Alternative Formulation of the Arithmetic Mean

01 Sep 2019 » mathematics

In the field of statistics, central tendency is a critical concept. Central tendency is basically a value or number around which quantitative data, or sets of data, tend to cluster. Central tendency can also be thought of as a number, or a set of numbers, that conveniently and accurately describes a set of data. There are many measures of central tendency. One simple and commonly used measure is the arithmetic mean. For a set of data (numbers) \(a_1,a_2…a_n\), the arithmetic mean \((\overline{a})\) is given by the following formula:

\[ \begin{equation} \overline{a} =\frac{a_1+a_2+…+a_n}{n}=\frac{\sum_{i=1}^{n}a_i}{n} \end{equation} \]

A standard formulation of the arithmetic mean can result from expanding this formula. Here, the arithmetic mean can be defined as a weighted sum of the individual data instances, where each data instance receives an equal weight \((\frac{1}{n})\):

\[ \begin{equation} \overline{a} =\frac{a_1+a_2+…+a_n}{n}=\frac{1}{n}\cdot{a_1}+\frac{1}{n}\cdot{a_2}+…+\frac{1}{n}\cdot{a_n} \end{equation} \]

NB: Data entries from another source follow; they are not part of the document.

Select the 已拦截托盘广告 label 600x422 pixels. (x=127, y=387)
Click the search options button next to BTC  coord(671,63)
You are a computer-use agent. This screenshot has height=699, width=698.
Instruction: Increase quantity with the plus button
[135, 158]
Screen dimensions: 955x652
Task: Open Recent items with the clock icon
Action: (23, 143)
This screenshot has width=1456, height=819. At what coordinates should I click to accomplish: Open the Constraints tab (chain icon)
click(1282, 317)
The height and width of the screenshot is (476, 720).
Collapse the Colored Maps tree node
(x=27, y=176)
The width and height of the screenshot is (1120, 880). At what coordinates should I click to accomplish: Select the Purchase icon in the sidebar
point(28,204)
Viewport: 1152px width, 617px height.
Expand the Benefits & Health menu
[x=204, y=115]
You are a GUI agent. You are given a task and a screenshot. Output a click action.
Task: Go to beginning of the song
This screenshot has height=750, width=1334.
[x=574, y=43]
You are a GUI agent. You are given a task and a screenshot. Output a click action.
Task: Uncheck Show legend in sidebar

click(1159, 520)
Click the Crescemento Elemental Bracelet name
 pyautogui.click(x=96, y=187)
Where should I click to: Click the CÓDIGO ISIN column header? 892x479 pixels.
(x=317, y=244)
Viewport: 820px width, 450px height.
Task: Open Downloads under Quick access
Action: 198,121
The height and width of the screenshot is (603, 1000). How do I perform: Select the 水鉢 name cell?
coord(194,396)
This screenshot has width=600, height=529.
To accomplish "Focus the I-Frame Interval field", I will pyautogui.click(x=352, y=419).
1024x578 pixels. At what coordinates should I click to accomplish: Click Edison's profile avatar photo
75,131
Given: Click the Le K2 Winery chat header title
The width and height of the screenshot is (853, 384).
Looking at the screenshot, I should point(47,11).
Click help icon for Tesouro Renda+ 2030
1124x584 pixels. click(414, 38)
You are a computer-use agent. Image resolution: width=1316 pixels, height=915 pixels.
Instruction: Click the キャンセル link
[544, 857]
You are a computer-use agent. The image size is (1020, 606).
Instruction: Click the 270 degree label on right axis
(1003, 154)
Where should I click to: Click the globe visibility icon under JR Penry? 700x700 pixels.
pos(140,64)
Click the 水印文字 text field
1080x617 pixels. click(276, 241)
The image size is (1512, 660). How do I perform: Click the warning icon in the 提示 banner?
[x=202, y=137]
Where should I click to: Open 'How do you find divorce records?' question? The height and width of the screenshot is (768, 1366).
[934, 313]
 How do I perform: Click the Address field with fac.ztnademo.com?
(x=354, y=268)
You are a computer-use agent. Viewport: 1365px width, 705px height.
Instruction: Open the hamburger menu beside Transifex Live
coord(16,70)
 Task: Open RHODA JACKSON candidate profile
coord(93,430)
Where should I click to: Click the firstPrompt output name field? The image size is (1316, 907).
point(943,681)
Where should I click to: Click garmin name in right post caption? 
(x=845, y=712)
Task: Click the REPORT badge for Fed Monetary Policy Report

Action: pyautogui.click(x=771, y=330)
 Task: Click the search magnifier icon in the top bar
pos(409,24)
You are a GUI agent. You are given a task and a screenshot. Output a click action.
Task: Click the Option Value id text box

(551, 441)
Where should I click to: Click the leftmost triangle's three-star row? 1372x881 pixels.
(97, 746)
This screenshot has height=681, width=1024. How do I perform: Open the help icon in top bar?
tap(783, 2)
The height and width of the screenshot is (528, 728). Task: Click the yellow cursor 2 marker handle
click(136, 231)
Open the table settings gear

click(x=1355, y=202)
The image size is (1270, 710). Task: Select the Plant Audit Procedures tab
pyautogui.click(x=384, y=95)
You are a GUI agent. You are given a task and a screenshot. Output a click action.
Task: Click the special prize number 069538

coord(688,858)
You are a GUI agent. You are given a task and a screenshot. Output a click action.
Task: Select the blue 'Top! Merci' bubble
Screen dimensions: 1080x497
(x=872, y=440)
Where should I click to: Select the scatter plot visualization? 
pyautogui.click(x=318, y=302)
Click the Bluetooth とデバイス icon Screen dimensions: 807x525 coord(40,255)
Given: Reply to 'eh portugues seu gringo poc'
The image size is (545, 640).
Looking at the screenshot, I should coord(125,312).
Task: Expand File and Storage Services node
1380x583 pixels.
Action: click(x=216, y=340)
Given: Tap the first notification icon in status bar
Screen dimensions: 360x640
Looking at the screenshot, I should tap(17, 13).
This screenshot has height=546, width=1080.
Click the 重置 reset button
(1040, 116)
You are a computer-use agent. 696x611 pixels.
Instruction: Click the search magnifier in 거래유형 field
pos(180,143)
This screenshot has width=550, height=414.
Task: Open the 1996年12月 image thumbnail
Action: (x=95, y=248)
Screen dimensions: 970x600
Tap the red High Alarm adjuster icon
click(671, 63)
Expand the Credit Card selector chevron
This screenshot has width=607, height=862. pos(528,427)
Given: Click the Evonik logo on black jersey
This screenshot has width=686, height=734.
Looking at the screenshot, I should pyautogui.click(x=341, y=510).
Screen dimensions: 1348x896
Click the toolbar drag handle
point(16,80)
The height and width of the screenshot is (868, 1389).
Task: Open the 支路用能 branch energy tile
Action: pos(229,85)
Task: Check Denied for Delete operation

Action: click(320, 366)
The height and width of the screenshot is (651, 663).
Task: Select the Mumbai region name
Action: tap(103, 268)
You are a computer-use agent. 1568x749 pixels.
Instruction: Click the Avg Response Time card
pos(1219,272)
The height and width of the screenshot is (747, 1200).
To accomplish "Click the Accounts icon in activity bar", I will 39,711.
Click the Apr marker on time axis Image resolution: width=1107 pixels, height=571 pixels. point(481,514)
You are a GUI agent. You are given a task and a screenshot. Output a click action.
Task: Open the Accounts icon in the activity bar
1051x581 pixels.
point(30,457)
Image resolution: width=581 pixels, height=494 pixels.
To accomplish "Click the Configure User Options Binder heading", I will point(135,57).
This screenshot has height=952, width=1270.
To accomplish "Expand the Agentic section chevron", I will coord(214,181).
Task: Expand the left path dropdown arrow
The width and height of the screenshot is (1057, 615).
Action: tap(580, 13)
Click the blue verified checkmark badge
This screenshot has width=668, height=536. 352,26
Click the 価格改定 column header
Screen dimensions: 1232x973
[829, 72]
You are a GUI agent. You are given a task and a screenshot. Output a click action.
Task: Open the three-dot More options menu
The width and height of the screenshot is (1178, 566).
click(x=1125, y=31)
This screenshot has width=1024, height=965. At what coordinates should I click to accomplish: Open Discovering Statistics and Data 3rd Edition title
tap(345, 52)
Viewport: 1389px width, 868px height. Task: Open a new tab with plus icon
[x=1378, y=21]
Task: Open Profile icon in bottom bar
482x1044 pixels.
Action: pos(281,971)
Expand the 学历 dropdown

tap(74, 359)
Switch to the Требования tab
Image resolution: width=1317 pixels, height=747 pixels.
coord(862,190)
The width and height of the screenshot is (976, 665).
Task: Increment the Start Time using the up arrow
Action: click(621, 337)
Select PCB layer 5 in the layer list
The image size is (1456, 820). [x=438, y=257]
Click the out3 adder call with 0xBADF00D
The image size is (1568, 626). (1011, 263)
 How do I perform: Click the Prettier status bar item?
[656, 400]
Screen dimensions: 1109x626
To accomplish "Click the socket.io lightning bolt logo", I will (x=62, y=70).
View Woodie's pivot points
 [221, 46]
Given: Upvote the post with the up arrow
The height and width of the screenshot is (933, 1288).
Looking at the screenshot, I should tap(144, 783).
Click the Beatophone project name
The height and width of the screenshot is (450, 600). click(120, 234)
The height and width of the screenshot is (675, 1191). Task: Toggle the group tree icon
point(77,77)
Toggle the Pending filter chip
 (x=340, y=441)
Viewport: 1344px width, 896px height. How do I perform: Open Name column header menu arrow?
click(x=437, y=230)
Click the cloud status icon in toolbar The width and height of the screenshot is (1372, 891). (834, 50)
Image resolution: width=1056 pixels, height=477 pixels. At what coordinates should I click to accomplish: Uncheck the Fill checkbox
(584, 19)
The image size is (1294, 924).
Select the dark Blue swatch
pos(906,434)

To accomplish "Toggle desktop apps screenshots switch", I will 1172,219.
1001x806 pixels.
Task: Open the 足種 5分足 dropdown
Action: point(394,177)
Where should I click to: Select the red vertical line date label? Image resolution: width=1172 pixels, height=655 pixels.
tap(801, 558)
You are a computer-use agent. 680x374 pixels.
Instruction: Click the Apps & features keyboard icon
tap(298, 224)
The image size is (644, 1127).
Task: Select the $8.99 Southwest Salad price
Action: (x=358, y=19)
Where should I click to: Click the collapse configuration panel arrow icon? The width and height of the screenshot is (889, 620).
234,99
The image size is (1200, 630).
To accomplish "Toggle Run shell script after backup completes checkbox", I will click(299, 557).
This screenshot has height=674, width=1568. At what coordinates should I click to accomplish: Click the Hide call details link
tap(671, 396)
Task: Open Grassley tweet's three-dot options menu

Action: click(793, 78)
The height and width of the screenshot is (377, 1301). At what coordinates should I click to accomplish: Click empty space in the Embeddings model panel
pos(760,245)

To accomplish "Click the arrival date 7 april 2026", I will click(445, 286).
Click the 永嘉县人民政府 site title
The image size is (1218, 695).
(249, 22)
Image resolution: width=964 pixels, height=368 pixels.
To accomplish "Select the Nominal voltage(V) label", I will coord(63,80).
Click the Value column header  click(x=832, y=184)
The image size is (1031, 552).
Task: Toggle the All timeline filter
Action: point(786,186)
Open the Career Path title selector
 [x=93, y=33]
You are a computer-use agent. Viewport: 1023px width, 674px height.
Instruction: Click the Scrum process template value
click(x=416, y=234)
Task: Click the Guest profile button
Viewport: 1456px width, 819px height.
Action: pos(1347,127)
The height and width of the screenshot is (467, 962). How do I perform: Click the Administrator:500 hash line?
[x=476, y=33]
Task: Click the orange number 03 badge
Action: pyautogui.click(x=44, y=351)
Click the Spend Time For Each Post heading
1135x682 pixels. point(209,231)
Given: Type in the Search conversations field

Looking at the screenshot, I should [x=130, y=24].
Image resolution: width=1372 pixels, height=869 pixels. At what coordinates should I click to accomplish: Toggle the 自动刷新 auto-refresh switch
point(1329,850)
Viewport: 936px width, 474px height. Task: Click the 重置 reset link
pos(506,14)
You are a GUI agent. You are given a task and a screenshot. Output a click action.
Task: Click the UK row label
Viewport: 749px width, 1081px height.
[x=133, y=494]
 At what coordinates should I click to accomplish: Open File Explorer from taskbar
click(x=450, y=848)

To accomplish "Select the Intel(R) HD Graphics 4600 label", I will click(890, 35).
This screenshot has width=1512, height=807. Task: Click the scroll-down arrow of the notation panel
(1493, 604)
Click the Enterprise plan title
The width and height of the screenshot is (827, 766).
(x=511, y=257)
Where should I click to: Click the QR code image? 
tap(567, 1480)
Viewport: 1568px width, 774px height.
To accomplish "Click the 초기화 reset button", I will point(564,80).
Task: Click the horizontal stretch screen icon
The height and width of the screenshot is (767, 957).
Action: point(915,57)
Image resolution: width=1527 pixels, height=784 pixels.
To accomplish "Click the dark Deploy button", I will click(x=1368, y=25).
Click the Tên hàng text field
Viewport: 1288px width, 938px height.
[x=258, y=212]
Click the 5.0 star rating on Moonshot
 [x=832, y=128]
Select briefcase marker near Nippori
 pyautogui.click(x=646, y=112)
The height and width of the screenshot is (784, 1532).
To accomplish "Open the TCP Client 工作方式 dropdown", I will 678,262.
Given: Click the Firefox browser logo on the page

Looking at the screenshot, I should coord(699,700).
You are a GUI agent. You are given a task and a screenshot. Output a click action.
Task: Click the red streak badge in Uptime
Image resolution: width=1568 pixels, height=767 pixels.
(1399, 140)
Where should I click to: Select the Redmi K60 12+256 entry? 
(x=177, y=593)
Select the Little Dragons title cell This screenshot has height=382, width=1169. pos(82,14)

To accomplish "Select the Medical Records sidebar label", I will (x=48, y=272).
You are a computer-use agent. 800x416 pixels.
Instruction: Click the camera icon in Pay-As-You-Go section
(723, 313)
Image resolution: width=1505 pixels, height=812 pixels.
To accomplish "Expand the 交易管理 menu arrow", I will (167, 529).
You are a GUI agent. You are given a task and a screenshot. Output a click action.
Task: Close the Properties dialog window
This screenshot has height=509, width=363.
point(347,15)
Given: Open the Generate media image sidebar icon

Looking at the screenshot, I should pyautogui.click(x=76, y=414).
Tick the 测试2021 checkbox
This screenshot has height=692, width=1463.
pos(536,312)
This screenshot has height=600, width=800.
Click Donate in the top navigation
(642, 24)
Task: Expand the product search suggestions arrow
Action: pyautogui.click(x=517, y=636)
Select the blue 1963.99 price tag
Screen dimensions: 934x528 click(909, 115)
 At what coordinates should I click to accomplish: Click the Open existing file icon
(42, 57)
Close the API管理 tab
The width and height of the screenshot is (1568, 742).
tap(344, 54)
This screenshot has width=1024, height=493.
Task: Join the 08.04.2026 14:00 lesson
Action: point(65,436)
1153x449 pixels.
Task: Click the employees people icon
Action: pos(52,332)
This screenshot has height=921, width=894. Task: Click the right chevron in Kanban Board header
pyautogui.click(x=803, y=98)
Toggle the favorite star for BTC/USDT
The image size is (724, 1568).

However, I believe that this formulation hides the actual concept of central tendency. For this reason, I want to present a reformulation of the arithmetic mean; one that clearly reflects the concept of central tendency. To start off, assume there exists some arbitrary sample of numerical data with natural number indices from \(1\) to \(n\):

Now, assume a central tendency value or an arithmetic mean for this sample exists, and it, being the central value, exists such that the absolute sum of the positive deviations and the sum of the negative deviations from it must be exactly the same. To put this more mathematically, the arbitrary data set will need some re-arrangement. The data that is greater than or equal to the arithmetic mean (assuming it exists) must be separated from the data that is less than the arithmetic mean in the following manner:

$$ \begin{align*} &a_{1},a_{2},a_{3}...a_s\geq \overline{a} \\ &a_{s+1},a_{s+2},a_{s+3}...a_n < \overline{a} \end{align*} $$

Now for the mathematical statement regarding the arithmetic mean:

$$ \begin{eqnarray} &\sum_{i=1}^{s}|a_i-\overline{a}|-\sum_{i=s+1}^{n}|a_i-\overline{a}| = 0 \\ \nonumber \\ &(a_1-\overline{a})+(a_2-\overline{a})+(a_3-\overline{a})+...+(a_s-\overline{a}) \\ &-(\overline{a}-a_{s+1})-(\overline{a}-a_{s+2})-(\overline{a}-a_{s+3})-...-(\overline{a}-a_n)=0 \nonumber \end{eqnarray} $$

Re-arranging the terms:

$$ \begin{align} &a_1+a_2+...+a_n-n\cdot\overline{a}=0 \\\nonumber\\ &n\cdot\overline{a}=a_1+a_2+...+a_n \\\nonumber\\ &\overline{a} = \frac{a_1+a_2+...+a_n}{n} \quad \square \end{align} $$